> **RECORD SET**
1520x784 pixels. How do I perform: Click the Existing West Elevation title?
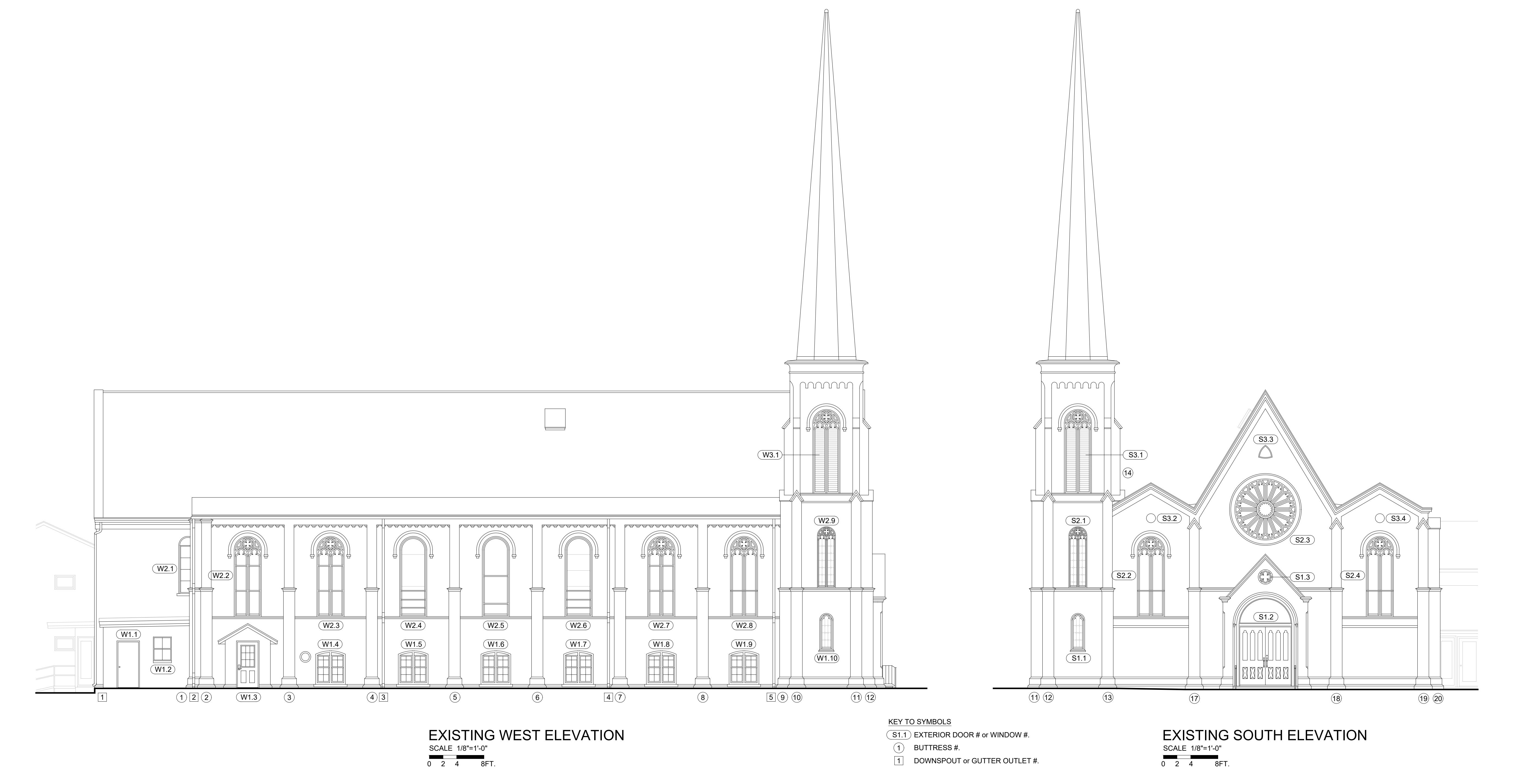pyautogui.click(x=526, y=735)
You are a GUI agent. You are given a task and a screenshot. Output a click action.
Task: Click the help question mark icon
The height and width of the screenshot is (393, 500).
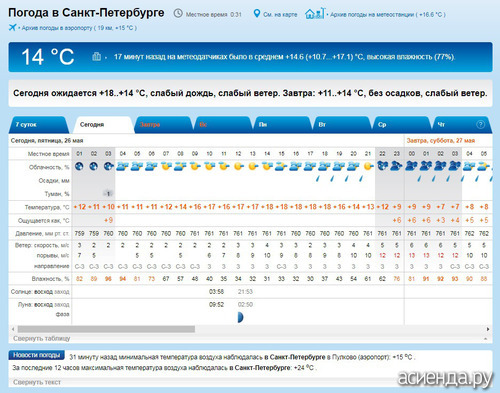(480, 124)
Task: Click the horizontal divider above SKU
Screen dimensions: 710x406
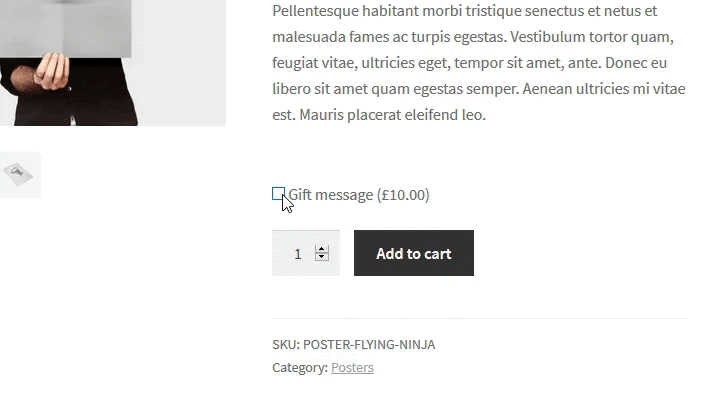Action: (x=479, y=319)
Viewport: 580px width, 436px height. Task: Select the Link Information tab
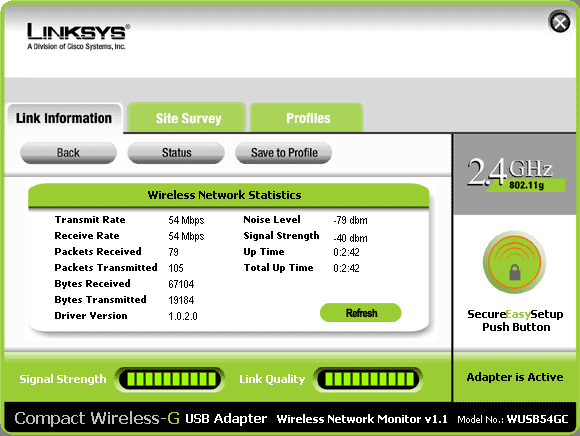(64, 118)

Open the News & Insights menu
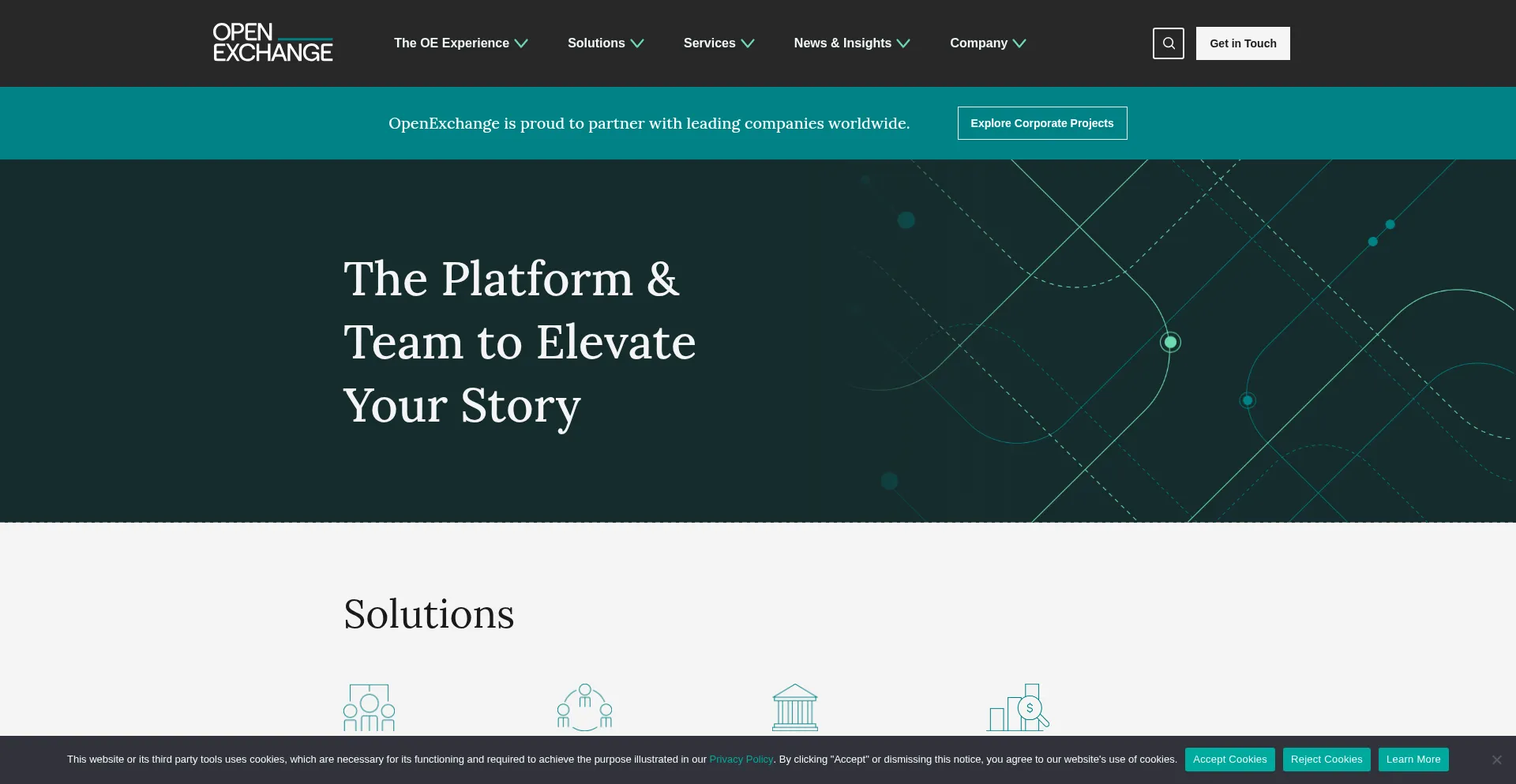point(842,43)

> **AIM OF THE TASK**
Your task is to set down the records shown above exactly, minus any pictures.

> **EXERCISE SOLUTION**
1520x784 pixels. How do I perform: Click the Existing West Elevation title?
pyautogui.click(x=526, y=735)
You are a GUI agent. You are given a task and a screenshot. Output a click action.
Task: Click the help question mark icon
The height and width of the screenshot is (393, 500).
(480, 124)
Task: Click the horizontal divider above SKU
Screen dimensions: 710x406
Action: (x=479, y=319)
Viewport: 580px width, 436px height. Task: Select the Link Information tab
(64, 118)

Open the News & Insights menu
point(842,43)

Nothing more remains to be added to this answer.